* [Aufgabe]: Schreiben Sie den nachfolgenden Forumsbeitrag zu Liu Xiaobo und antiken Heeresstärken im Anschluss an seinen letzten Satz weiter.

* [Zitierter Textauszug]:
In unseren Medien wird alles an grüner Klimakultur gemessen und an rotsozialer Propaganda. Da kann man eine tiefergehende Berichterstattung nicht erwarten, wohl aber immer noch die Vermittlung einer "gelben Gefahr".

Dennoch wünsche ich, das Liu Xiaobo ebenso von fortschrittlichen Denkweisen profitieren wird und freigelassen bzw. "begnadigt" wird, daß ist natürlich nur insoweit möglich, als das die chinesische Regierung dabei "nicht ihr Gesicht verliert".

♥lich Nola

Gorgasal Offline




Beiträge: 4.082

10.10.2010 11:08
#24 RE: Liu Xiaobo Antworten

Zitat von 123
Schon der erste Kaiser bot ein Heer auf von ca. 1 Million Soldaten, sein letzter ernsthafter Gegner, das "Südreich", hatte eine halbe Million Soldaten bei der letzten Entscheidungsschlacht aufgeboten.


Haben Sie dafür Quellen? Eine Million Menschen unter Waffen könnte ich mir unter Qin gerade noch vorstellen - wenn man zu dem einen Mann pro Familie noch einen Haufen mit Sensen und Mistgabeln "Bewaffnete" hinzunimmt. Aber nicht eine halbe Million Menschen auf einer Seite in einer einzigen Schlacht. Das ist vergleichbar mit der Normandielandung 1944, und allein die Logistik dafür war im 3. Jh. v. Chr. völlig unmöglich. Solche Zahlen können gerne in den Annalen stehen, aber die sollte man ebenso wenig ernstnehmen wie vergleichbare Zahlen im Alten Testament oder den pharaonischen Inschriften.

Zitat von 123
Zum Vergleich hatte das Römische Reich etwas später kaum mehr als 20 Legionen mit 5000 Mann unter Waffen.


Öhm, 5000 Mann pro Legion? Oder insgesamt? 5000 wären wohl etwas zu hoch (Sollstärke war meines Wissens in der klassischen Zeit 3600), 250 viel zu wenig.

[Datensatzeinträge]

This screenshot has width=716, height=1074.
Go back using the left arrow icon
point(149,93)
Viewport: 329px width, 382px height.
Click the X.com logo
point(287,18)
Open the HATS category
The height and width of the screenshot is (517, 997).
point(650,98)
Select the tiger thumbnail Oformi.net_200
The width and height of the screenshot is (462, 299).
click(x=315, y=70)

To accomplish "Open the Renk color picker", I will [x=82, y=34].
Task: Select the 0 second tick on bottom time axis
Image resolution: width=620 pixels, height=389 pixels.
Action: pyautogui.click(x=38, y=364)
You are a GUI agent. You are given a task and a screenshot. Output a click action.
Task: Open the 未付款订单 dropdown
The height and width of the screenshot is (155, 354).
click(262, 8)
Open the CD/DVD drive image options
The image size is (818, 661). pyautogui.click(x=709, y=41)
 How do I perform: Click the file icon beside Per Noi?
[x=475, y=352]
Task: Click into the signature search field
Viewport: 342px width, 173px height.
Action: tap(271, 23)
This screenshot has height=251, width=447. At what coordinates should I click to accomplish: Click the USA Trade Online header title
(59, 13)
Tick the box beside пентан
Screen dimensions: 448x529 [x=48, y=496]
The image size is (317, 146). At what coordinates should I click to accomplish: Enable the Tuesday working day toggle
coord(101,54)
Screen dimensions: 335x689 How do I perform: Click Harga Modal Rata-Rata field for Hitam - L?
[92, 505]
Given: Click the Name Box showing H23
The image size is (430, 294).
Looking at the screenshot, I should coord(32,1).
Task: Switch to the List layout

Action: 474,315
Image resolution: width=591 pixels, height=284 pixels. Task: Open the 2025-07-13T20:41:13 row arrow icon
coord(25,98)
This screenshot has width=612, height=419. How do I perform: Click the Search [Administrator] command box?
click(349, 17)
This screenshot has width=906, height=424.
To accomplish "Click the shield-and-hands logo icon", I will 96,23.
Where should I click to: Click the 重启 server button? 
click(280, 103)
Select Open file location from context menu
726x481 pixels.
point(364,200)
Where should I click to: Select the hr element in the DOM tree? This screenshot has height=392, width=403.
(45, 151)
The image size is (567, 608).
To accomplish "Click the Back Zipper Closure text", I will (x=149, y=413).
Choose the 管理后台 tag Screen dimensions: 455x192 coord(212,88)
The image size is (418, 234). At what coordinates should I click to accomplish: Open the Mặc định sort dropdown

* [Ergebnis]:
--
Civilización es la suma de represiones internas y externas impuestas a la expansión informe de un individuo o de una sociedad. - Nicolás Gómez Dávila, Escolios a un Texto Implícito

Florian Offline



Beiträge: 3.171

10.10.2010 13:48
#25 RE: Liu Xiaobo Antworten

Ich glaube, auf die ganz genauen Zahlen kommt es hier gar nicht an - zumal die Zahlen im Zeitablauf auch geschwankt haben werden und die Quellenlage auch problematisch sein wird.

Entscheidend ist m.E. aber die grobe Richtung.

Und da war es eben so, dass China schon während der europäischen Antike ein großes Reich mit einer Hochkultur war.
Über viele, viele Jahrhunderte war China die kulturell am höchsten entwickelte Region der Welt.
Marco Polo gingen ja nicht umsonst die Augen über, als er China bereiste.
Da gab es eine (für die damalige Zeit) extrem effiziente Bürokratie, die (aus europäischer Sicht) unfassbar viele Untertanen verwaltete.
Auch in Wissenschaft, Militär, Kunst war China über einen Großteil der letzten zwei bis dreitausend Jahre weltweit die führende Macht.

Okay, gelegentlich wurde China von wilden Horden überrannt (die Mongolen, die Manchu). Aber schon nach wenigen Jahren hatte die neue Herrscherschicht jeweils die chinesische Kultur angenommen. Das chinesische Militär hatte vielleicht eine Niederlage erlitten, die chinesische Kultur einen Sieg.

Zudem gab es eine funktionierende Zentralverwaltung über ein riesiges Reich.
Das ist eine Leistung, wie sie das Abendland vom Zusammenbruch des römischen Reiches fast 1500 Jahre lang nicht bieten konnte.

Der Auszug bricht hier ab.